== Entries supplied

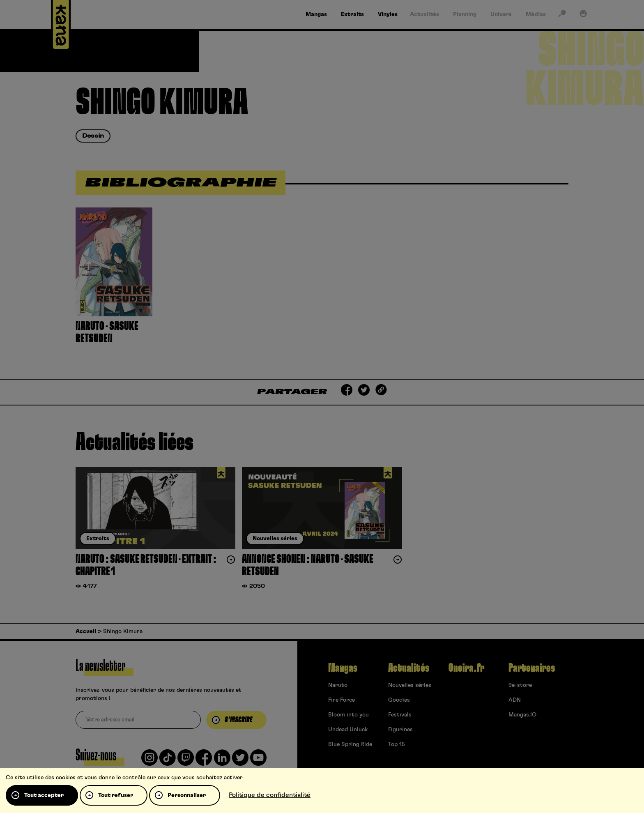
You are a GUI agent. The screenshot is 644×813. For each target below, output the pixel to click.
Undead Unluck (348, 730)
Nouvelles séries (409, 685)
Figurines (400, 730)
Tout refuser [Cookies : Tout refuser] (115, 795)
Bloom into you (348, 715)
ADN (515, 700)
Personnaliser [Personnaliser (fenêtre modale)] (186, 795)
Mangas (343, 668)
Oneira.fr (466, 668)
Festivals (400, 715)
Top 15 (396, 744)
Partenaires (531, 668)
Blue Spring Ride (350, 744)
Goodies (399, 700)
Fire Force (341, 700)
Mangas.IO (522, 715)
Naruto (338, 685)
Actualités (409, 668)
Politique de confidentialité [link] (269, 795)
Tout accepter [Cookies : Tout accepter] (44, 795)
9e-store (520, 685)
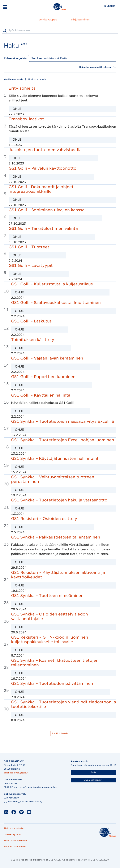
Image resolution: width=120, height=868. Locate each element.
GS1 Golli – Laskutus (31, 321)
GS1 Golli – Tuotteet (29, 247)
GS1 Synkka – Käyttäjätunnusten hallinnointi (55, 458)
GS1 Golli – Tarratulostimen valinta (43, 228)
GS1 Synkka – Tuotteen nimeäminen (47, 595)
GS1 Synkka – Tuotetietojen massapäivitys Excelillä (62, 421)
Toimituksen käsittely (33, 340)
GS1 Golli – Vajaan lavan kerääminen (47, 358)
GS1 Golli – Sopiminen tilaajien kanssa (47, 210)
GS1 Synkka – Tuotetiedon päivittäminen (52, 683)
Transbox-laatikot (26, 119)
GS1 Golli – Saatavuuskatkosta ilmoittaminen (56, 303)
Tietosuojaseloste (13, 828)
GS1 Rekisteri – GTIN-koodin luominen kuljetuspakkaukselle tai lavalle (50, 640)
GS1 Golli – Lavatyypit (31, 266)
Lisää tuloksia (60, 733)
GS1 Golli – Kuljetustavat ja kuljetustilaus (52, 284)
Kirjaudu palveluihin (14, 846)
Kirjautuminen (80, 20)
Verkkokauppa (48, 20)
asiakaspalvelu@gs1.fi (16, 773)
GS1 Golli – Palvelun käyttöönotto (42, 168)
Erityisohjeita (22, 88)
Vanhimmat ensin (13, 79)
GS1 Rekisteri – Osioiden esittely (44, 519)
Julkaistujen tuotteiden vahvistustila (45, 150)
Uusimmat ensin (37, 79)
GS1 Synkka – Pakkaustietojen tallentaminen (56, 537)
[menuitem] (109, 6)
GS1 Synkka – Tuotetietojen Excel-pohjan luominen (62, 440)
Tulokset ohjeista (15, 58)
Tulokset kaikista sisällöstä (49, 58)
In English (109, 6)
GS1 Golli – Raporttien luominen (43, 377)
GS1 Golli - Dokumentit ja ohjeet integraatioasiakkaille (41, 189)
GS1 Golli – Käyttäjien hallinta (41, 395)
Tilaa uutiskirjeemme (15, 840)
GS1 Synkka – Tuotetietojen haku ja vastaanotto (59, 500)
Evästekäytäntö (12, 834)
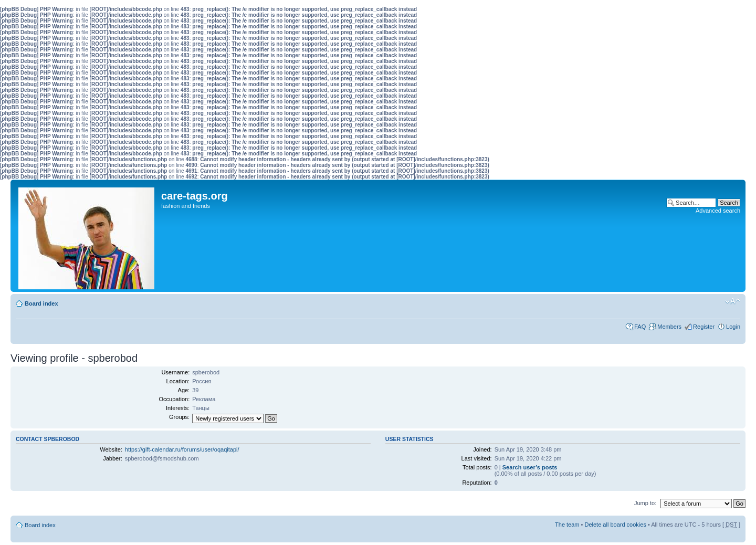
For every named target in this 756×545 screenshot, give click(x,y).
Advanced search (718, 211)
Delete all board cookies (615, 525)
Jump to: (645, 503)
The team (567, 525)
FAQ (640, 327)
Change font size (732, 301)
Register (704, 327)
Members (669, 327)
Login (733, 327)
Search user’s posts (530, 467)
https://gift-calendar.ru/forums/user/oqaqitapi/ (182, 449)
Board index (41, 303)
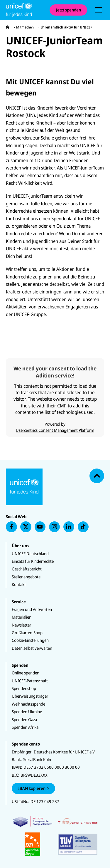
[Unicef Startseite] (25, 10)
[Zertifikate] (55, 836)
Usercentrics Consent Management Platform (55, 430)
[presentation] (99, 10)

====
== Entries supplied

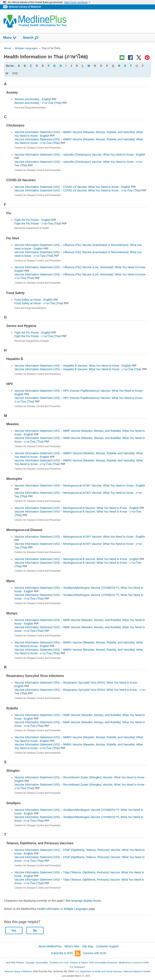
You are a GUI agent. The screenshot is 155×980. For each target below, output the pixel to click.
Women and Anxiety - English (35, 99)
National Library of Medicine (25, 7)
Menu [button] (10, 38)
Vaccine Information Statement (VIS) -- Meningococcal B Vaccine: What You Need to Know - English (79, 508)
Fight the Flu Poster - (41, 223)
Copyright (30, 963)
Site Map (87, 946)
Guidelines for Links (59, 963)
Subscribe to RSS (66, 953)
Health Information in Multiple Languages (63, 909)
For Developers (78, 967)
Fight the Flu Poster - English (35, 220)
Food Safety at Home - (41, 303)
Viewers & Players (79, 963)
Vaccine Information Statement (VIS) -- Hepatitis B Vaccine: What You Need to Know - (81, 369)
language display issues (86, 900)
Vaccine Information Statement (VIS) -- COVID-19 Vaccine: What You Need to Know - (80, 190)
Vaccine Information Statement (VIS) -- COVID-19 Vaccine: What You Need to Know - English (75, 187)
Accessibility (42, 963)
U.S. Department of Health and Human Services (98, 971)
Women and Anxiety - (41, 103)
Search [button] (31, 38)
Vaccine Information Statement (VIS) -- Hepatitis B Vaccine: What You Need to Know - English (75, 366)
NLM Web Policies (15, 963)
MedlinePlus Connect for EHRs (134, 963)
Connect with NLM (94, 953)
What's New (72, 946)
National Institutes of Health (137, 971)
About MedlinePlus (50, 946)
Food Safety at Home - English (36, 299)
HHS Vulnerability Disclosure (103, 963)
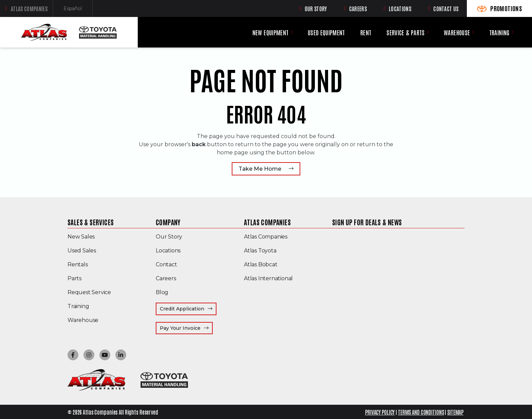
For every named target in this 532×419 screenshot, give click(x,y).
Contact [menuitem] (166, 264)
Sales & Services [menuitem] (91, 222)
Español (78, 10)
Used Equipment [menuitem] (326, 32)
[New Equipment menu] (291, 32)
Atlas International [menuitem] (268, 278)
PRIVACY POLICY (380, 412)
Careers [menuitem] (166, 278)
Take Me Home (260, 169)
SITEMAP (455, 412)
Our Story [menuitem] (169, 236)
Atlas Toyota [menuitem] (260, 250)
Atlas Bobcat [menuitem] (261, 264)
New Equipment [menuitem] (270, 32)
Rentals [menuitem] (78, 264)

====
== Entries supplied

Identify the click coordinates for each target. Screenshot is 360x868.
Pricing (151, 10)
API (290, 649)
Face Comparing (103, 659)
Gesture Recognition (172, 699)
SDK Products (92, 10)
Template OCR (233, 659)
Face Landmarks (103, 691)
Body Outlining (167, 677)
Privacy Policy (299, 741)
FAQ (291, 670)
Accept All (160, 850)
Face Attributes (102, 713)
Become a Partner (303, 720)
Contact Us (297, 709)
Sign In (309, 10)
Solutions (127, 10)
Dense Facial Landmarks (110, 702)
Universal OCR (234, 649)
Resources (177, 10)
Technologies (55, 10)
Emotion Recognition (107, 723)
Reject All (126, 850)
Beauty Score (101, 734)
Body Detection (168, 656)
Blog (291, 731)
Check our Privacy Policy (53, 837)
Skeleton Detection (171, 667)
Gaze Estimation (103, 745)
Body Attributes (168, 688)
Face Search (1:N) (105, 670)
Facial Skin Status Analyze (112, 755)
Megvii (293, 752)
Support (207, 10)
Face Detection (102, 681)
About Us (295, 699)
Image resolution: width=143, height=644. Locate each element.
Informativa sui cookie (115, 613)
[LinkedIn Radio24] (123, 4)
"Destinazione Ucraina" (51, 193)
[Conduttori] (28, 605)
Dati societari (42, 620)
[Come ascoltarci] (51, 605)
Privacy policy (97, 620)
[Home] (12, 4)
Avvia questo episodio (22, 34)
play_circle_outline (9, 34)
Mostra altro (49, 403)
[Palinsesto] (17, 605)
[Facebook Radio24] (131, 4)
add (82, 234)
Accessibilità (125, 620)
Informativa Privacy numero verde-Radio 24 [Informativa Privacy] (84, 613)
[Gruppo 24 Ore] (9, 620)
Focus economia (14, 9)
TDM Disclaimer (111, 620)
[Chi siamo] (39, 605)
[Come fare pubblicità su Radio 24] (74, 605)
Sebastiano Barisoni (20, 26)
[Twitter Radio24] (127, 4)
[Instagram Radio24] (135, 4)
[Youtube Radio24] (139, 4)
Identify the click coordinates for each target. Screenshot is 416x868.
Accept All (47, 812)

====

Rewrite the stretch of data from the line containing "play_circle_outline (9, 34)" through the line containing "[Chi siamo] (39, 605)" as a Markdown table with the columns Row and Entry, numbering each line and leaving out blank lines.

_Answer to this exercise_.
| Row | Entry |
|---|---|
| 1 | play_circle_outline (9, 34) |
| 2 | Mostra altro (49, 403) |
| 3 | [Palinsesto] (17, 605) |
| 4 | [Facebook Radio24] (131, 4) |
| 5 | add (82, 234) |
| 6 | Accessibilità (125, 620) |
| 7 | Informativa Privacy numero verde-Radio 24 [Informativa Privacy] (84, 613) |
| 8 | [Gruppo 24 Ore] (9, 620) |
| 9 | Focus economia (14, 9) |
| 10 | TDM Disclaimer (111, 620) |
| 11 | [Chi siamo] (39, 605) |